Intrepid wrote:Foxfyre wrote:Intrepid wrote:What would constitute success in Iraq?
Success in Iraq would be a government committed to qualifying their country to join the free peoples of the world complete with human rights, free trade, and capitalism. It would be a country where terrorists would find neither tolerance nor friends and a country that, when left in peace, nobody would need to fear. It would be strong enough to enforce these conditions and be a beacon to other backward nations to follow suit. It would help stablize an unstable Middle East and make the world a little safer for everybody.
Turkey is a shining example of an Islamic country that has achieved these goals. There is no reason to think that Iraq could not also, but it will not happen if those trying to achieve it are constantly undermined and weakened by the negative nabobs and those who are willing to see failure in Iraq rather than give President George Bush any credit for its success.
And, exactly whose goals are these? Who has decided that Iraq should be a capitalistic country? If it is such a backward nation, why is the U.S. afraid of it? Why should George Bush get credit for an invasion...yes, an invasion, of a country that has never attacked the U.S.?
The goals are the Iraqis. They have decided they should be a free and democratic country. Their goals are their own and supported by our current administration. Saddam invaded a sovereign nation and would have invaded a second if we had not helped beat him back. In return for us stopping hostilities (which many still think was a mistake), he agreed to UN inspections to ensure that they had dismantled and discontinued their WMD programs.
For 12 years he had thwarted those inspectors, at times refusing them any access at all. He further was firing at UN aircraft in the no fly zones and was diverting UN funds intended to provide food and medicine for the Iraqi people hurt by UN sanctions. By conservative estimates some 50000 Iraqis, many of them children, had died as a result of those sanctions and Saddam withholding the UN supplied relief. Saddam and his cronies in Iraq and elsewhere profited enormously from those funds while tens of thousands of his people were dying. This, coupled with the Saddam regime tortures, rape rooms, and other oppression of the people made conditions intolerable for most in Iraq.

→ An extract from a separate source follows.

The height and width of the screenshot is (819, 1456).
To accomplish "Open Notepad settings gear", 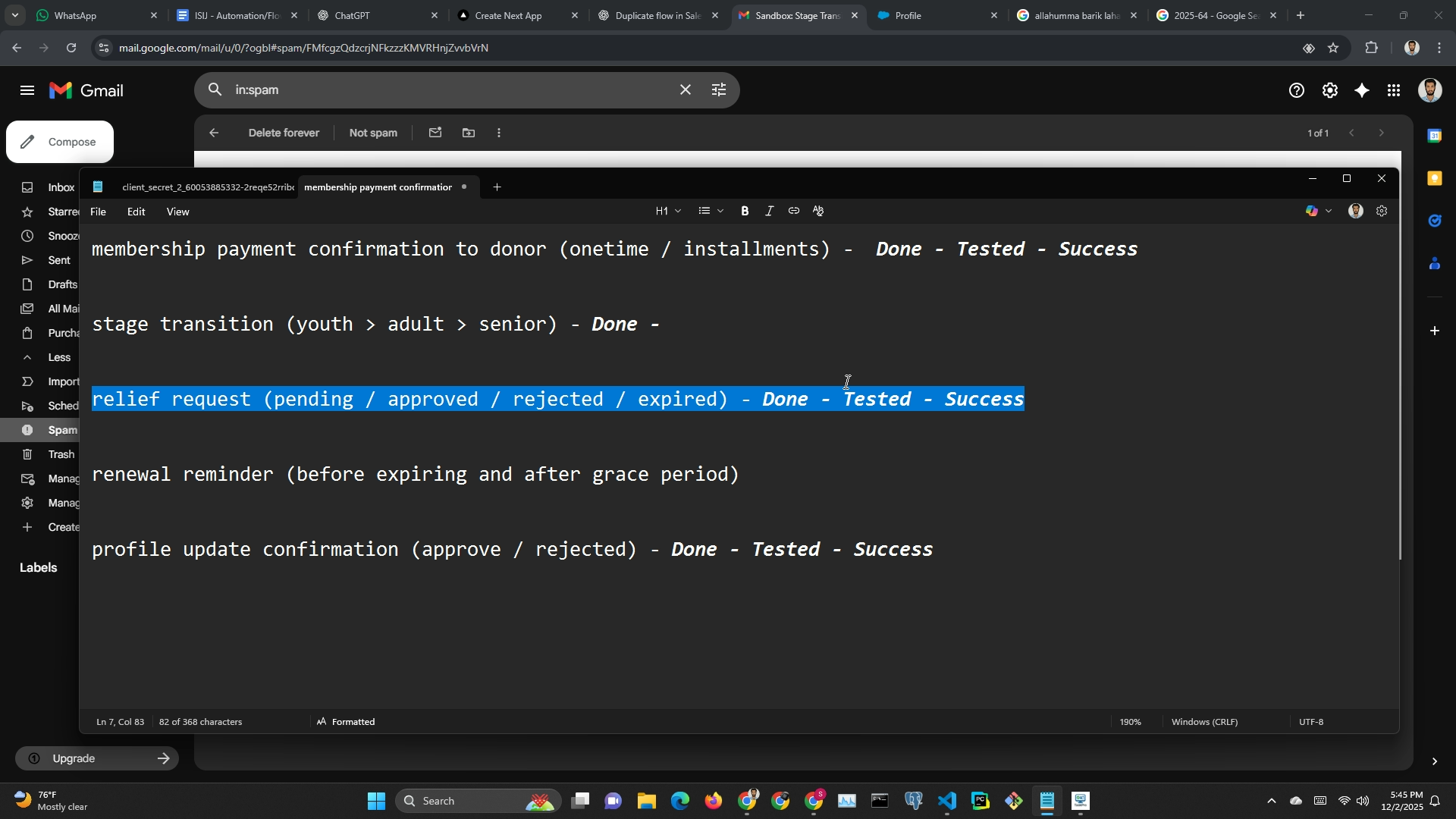I will pyautogui.click(x=1382, y=212).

Virtually every head of state of free nations of the world and certain everybody in our previous administration, the current administration, Congress in both administrations, and the huge majority of experts in the field, and the UN inspectors, believed Saddam had and/or was developing WMD and would use them.
So then came 9/11 and the retalitory assault on the Taliban aka al-Qaida in Afghanistan. And while we were at it, the USA decided to put together a coalition to enforce that UN resolution in Iraq and deal with the nests/financing of terrorism there too. It was the llogical next step in the War on Terrorism.
We can argue til the cows come home whether that was a smart move, and I won't fault anybody who says we shouldn't have done it.
But we are there now, Saddam is in prison, and the only honorable and expedient thing to do is finish the job. Far more good has been accomplished and is being accomplished than bad. I believe no real American wants American to lose in that endeavor. Certainly there is nothing to commend people who hate George Bush more than they love their country. When you love your country, you get behind it to help it succeed, not throw up all manner of obstacles to weaken the leadership, hamstring the military, and ensure defeat.